The Ministry of Transport has submitted to the Government two plans to bring foreign investment into the domestic aviation market.

In the first plan, any airline with overseas investors has to show that its foreign partner holds no more than 49 percent of the charter capital. A Vietnamese individual or business is required to hold the largest share and, in fact, a single foreign entity could not hold more than a 30 percent stake.

For the second, the revised draft of Decree 76/2007/ND-CP requires that foreign interests not account for more than 30 percent of the airline's charter capital and that a single foreign entity not make up more than 20 percent of the charter capital. A domestic individual or business must still hold the largest share of charter capital.

The Ministry of Transport said that the second plan will limit foreign investment in the domestic aviation market but will also prevent enterprises from accumulating airlines on paper in order to sell shares for a profit.

The Civil Aviation Administration of Vietnam said the revision of Decree 76 was necessary after four years of implementation. The new version will increase State control, create a clear and fairly competitive legal environment and build a transparent mechanism to solve any difficulties enterprises might encounter in this process.

The revised draft also stipulates that foreign workers may only comprise one-third of all employees at the airline.
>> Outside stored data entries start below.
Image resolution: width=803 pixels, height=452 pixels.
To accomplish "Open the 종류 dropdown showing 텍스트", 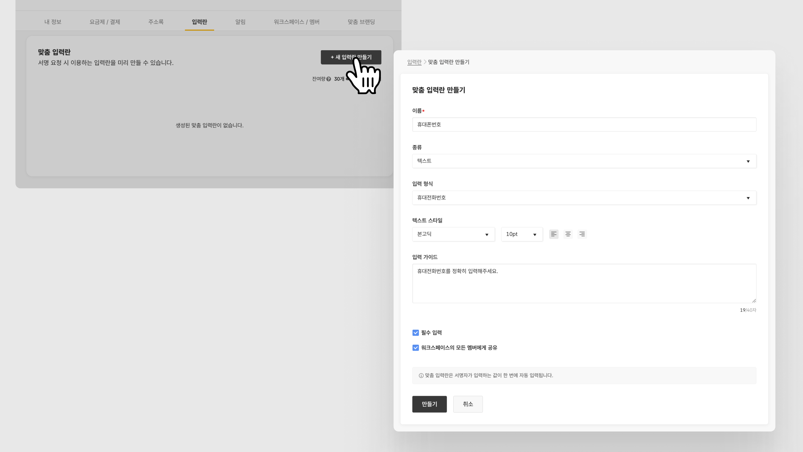I will tap(584, 161).
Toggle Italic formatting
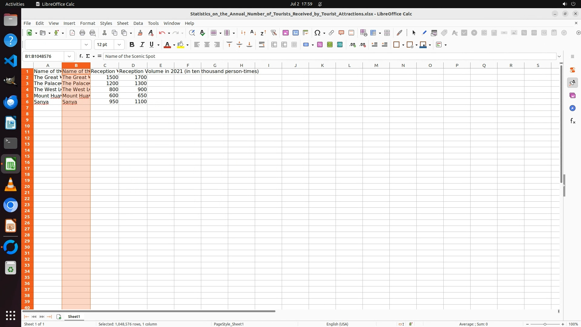This screenshot has width=581, height=327. [142, 45]
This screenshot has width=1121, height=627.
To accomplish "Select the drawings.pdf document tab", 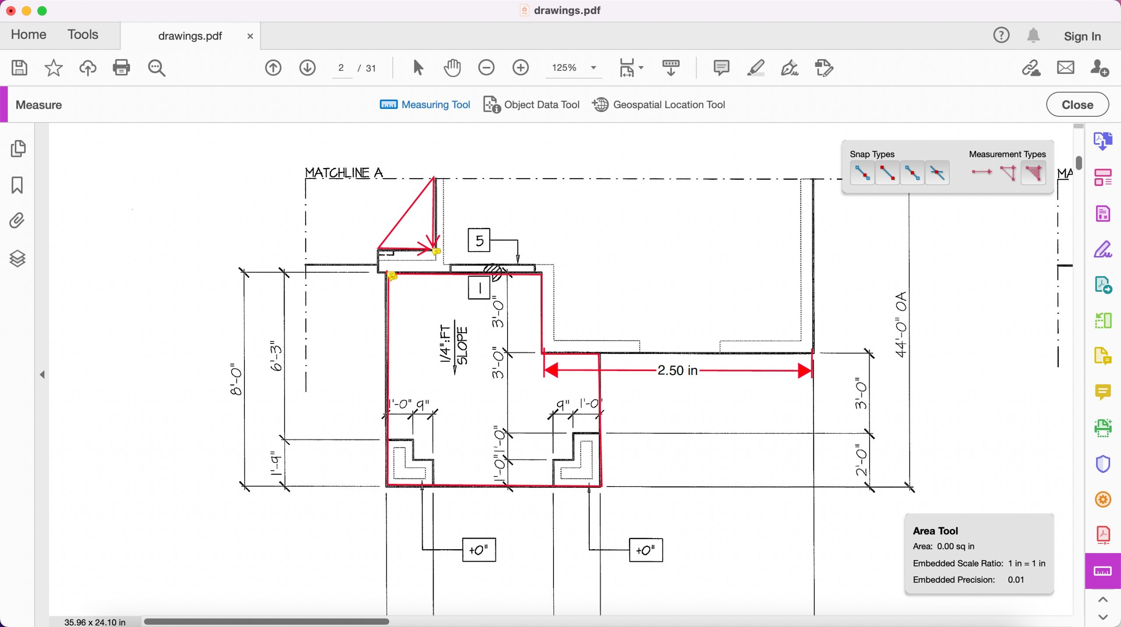I will (x=190, y=36).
In addition, the transfer of shares to foreign investors should be made only a full year after commercial flights are initiated.

In order to combat foreign airlines indirectly exploiting the domestic market by advertising their trademarks alongside local carriers, the revised draft stipulates that domestic airlines should not use the brand names or logos of other airlines.

However, in some cases it is acceptable to use a brand within a franchise or alliance, and in the context of a less than three-month aircraft lease contract.

The Ministry of Transport also proposed raising the legal capital of the aviation transport business to avoid this second scenario, as was the case with Indochina Airlines.

Accordingly, carriers with two to 10 aircraft must possess legal capital of at least 700 billion VND (33.5 million USD) before seeking to open international air routes, more than the former figure of 500 billion VND. Airlines must hold at least 300 billion VND (14.4 million USD) in order to run domestic air routes, an increase from the old requirement of 200 billion VND.

According to the Civil Aviation Administration of Vietnam, the stricter requirements are reasonable because current input costs are increasing rapidly. The new regulations will insure that investors actually have enough financial resources to maintain and pay for the service provider.

If management agencies detect a lack of funds during the partnership, the business license will be canceled. This provision was included in the context of the recent troubles of Jetstar Pacific and Indochina Airlines, carriers that did not maintain funds and could not pay for their services.

Provisions for cancelling business license will be changed in order to shorten the time that aviation companies will be able to operate with operator certification.

The tenure of each carrier's business licence will be cut from 24 months to 18 months.

The draft additionally suggests that carriers obtain Aircraft Operator Certificates within 12 months of receiving business licences, instead of within the existing 24 months. Business licences will be revoked if carriers fail to start operations within 18 months. /.